* The request *
Recast the lines between the one containing "Click the Quick Profile icon" and the one containing "Action: point(402,810)", both included, as a Markdown table with the columns No and Line. Number each line and omit blank lines.

* Exercise input *
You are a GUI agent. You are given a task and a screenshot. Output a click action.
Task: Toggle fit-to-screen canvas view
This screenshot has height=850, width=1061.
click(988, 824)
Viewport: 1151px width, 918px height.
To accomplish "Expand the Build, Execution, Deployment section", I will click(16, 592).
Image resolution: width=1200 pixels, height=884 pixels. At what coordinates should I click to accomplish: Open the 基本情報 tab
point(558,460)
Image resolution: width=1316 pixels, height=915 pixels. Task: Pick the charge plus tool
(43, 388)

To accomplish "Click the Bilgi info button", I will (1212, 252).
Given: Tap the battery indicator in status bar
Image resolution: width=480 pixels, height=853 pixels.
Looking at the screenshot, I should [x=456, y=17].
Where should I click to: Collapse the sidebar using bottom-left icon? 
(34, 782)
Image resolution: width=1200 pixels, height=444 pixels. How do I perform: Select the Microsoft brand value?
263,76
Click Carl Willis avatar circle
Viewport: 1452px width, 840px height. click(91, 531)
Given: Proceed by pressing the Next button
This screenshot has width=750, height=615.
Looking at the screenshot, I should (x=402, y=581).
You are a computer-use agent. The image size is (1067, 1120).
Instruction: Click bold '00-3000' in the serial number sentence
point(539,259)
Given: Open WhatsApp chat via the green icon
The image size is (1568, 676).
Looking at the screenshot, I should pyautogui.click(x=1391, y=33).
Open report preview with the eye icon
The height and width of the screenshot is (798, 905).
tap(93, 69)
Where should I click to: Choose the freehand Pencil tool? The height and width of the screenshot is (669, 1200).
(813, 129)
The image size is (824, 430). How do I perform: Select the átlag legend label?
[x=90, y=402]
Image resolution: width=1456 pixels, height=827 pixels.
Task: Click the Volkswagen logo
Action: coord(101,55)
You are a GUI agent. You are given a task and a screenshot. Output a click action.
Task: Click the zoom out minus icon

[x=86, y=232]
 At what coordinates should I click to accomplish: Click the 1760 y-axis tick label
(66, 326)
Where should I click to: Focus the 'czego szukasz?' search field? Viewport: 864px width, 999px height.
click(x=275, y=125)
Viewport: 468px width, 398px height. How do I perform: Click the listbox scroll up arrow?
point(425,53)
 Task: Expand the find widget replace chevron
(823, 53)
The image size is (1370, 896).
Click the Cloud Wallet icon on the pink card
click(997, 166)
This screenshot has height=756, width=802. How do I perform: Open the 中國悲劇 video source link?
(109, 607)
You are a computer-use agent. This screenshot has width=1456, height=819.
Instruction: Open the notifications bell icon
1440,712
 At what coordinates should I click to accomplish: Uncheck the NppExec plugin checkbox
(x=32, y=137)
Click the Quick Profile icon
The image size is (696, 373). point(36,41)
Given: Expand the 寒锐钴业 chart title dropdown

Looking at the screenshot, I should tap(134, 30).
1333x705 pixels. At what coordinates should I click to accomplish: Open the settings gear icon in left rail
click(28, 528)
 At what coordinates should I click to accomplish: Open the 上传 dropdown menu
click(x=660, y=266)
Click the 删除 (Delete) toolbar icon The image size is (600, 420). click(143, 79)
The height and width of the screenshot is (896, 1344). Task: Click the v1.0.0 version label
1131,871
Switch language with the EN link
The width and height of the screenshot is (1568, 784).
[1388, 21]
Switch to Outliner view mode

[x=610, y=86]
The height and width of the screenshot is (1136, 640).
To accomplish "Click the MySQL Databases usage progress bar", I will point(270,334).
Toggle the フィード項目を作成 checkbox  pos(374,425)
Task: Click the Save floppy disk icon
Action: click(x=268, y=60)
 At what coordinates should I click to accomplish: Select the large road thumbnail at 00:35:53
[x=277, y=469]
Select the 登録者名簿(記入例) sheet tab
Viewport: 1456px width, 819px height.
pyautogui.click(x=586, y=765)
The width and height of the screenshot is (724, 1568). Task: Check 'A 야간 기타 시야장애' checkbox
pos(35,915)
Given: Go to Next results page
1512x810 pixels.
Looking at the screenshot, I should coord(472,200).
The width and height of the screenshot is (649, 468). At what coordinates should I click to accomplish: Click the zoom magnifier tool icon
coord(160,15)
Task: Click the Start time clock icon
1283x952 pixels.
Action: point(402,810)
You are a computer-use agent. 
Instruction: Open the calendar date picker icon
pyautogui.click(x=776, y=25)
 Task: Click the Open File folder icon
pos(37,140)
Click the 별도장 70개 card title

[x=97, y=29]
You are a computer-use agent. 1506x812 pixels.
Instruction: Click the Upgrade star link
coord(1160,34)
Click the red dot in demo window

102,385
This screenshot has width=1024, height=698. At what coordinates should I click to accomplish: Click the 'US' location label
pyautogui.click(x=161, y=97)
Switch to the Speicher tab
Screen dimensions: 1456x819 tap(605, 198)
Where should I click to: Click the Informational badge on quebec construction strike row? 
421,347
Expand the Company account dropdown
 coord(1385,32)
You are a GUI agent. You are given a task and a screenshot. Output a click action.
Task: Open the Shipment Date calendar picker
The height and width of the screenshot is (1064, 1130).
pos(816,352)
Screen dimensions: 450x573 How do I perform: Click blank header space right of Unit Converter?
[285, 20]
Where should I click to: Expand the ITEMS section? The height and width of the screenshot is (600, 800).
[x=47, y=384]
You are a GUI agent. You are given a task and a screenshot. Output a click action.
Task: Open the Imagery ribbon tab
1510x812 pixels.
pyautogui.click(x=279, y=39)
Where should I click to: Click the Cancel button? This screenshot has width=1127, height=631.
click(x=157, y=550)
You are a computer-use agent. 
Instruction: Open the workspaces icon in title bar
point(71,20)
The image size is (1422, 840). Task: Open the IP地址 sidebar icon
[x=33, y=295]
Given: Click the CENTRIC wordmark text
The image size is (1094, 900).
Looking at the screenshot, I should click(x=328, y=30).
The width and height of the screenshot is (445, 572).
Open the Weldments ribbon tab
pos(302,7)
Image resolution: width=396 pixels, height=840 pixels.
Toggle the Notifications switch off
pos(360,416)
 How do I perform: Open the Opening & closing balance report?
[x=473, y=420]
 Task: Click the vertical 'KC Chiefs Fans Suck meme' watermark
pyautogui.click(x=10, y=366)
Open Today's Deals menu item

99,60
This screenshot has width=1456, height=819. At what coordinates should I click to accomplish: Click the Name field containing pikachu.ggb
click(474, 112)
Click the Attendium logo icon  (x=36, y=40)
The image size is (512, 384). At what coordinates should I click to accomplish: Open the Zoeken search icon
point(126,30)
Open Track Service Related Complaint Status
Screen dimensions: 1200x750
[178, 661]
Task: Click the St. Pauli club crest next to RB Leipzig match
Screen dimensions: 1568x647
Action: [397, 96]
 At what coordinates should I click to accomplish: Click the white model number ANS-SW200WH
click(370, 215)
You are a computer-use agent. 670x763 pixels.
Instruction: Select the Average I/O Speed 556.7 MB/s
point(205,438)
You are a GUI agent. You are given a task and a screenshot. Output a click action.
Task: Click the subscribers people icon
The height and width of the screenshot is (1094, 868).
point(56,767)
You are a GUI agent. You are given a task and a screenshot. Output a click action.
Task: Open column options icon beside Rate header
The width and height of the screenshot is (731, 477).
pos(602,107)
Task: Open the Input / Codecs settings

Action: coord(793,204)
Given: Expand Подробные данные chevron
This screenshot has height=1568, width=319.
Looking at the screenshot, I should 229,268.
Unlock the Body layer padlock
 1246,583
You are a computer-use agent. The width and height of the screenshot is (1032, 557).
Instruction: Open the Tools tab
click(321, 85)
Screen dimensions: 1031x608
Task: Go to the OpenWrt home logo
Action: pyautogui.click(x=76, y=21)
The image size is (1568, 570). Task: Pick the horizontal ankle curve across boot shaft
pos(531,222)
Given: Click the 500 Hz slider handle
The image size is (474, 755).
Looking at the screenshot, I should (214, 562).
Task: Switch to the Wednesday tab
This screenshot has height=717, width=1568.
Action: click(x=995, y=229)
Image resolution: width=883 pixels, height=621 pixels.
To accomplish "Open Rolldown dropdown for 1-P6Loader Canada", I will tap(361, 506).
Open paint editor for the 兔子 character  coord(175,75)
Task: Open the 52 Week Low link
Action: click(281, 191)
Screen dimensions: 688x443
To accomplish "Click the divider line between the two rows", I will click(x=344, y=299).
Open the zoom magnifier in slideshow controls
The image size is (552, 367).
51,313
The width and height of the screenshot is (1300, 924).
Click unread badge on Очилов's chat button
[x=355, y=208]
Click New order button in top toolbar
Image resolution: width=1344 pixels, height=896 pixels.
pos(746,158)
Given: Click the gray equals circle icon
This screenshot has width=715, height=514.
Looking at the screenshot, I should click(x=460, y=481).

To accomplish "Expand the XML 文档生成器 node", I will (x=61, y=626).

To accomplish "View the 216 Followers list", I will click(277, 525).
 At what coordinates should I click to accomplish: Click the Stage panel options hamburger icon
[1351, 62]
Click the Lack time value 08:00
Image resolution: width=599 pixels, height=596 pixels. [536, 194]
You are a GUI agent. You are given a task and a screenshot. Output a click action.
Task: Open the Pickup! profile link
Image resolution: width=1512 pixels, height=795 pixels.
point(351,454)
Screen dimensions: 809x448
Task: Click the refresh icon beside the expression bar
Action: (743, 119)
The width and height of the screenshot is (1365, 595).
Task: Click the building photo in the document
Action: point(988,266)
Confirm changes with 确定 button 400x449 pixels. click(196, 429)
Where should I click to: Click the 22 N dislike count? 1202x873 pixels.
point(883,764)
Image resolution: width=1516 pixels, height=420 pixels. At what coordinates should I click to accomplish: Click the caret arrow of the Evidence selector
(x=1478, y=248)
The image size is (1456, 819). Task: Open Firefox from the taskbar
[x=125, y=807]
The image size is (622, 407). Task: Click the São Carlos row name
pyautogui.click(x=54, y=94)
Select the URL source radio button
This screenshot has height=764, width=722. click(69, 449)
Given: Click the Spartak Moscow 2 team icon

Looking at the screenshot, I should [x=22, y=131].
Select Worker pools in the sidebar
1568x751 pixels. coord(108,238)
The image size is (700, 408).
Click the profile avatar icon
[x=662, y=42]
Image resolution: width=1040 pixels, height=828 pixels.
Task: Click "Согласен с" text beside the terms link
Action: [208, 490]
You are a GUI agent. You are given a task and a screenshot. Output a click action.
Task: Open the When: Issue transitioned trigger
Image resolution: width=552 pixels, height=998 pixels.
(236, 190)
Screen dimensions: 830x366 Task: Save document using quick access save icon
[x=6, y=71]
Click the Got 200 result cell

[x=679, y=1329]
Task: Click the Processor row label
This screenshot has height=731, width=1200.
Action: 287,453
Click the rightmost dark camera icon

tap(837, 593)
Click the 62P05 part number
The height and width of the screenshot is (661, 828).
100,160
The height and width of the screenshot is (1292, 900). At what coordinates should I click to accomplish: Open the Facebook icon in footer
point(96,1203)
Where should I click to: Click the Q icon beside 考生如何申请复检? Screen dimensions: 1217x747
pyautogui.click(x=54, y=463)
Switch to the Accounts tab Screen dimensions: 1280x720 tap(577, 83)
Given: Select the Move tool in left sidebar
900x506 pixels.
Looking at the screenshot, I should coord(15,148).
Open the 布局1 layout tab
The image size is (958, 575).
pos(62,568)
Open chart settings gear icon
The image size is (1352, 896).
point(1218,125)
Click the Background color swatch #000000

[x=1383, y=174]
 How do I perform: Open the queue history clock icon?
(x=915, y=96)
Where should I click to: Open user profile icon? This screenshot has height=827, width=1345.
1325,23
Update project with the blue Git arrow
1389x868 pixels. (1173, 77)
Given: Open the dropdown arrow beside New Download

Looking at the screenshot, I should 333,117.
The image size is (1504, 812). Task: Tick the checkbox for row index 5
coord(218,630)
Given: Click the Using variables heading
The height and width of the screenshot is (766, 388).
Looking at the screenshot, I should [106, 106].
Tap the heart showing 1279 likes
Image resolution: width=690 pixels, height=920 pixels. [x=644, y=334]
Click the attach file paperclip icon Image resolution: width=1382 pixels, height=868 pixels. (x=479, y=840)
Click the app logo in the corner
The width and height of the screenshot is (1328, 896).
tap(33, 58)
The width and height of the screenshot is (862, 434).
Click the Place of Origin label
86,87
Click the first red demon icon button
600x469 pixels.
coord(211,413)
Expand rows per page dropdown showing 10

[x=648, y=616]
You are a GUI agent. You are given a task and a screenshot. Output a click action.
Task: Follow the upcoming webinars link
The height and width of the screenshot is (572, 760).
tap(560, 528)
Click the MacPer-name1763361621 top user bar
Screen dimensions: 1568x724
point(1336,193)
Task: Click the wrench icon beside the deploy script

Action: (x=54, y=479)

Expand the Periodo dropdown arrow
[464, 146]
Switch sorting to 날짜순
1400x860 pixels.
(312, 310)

* Worked answer *
| No | Line |
|---|---|
| 1 | Click the Quick Profile icon |
| 2 | The image size is (696, 373). point(36,41) |
| 3 | Given: Expand the 寒锐钴业 chart title dropdown |
| 4 | Looking at the screenshot, I should tap(134, 30). |
| 5 | 1333x705 pixels. At what coordinates should I click to accomplish: Open the settings gear icon in left rail |
| 6 | click(28, 528) |
| 7 |  At what coordinates should I click to accomplish: Open the 上传 dropdown menu |
| 8 | click(x=660, y=266) |
| 9 | Click the 删除 (Delete) toolbar icon The image size is (600, 420). click(143, 79) |
| 10 | The height and width of the screenshot is (896, 1344). Task: Click the v1.0.0 version label |
| 11 | 1131,871 |
| 12 | Switch language with the EN link |
| 13 | The width and height of the screenshot is (1568, 784). |
| 14 | [1388, 21] |
| 15 | Switch to Outliner view mode |
| 16 | [x=610, y=86] |
| 17 | The height and width of the screenshot is (1136, 640). |
| 18 | To accomplish "Click the MySQL Databases usage progress bar", I will point(270,334). |
| 19 | Toggle the フィード項目を作成 checkbox  pos(374,425) |
| 20 | Task: Click the Save floppy disk icon |
| 21 | Action: click(x=268, y=60) |
| 22 |  At what coordinates should I click to accomplish: Select the large road thumbnail at 00:35:53 |
| 23 | [x=277, y=469] |
| 24 | Select the 登録者名簿(記入例) sheet tab |
| 25 | Viewport: 1456px width, 819px height. |
| 26 | pyautogui.click(x=586, y=765) |
| 27 | The width and height of the screenshot is (724, 1568). Task: Check 'A 야간 기타 시야장애' checkbox |
| 28 | pos(35,915) |
| 29 | Given: Go to Next results page |
| 30 | 1512x810 pixels. |
| 31 | Looking at the screenshot, I should coord(472,200). |
| 32 | The width and height of the screenshot is (649, 468). At what coordinates should I click to accomplish: Click the zoom magnifier tool icon |
| 33 | coord(160,15) |
| 34 | Task: Click the Start time clock icon |
| 35 | 1283x952 pixels. |
| 36 | Action: point(402,810) |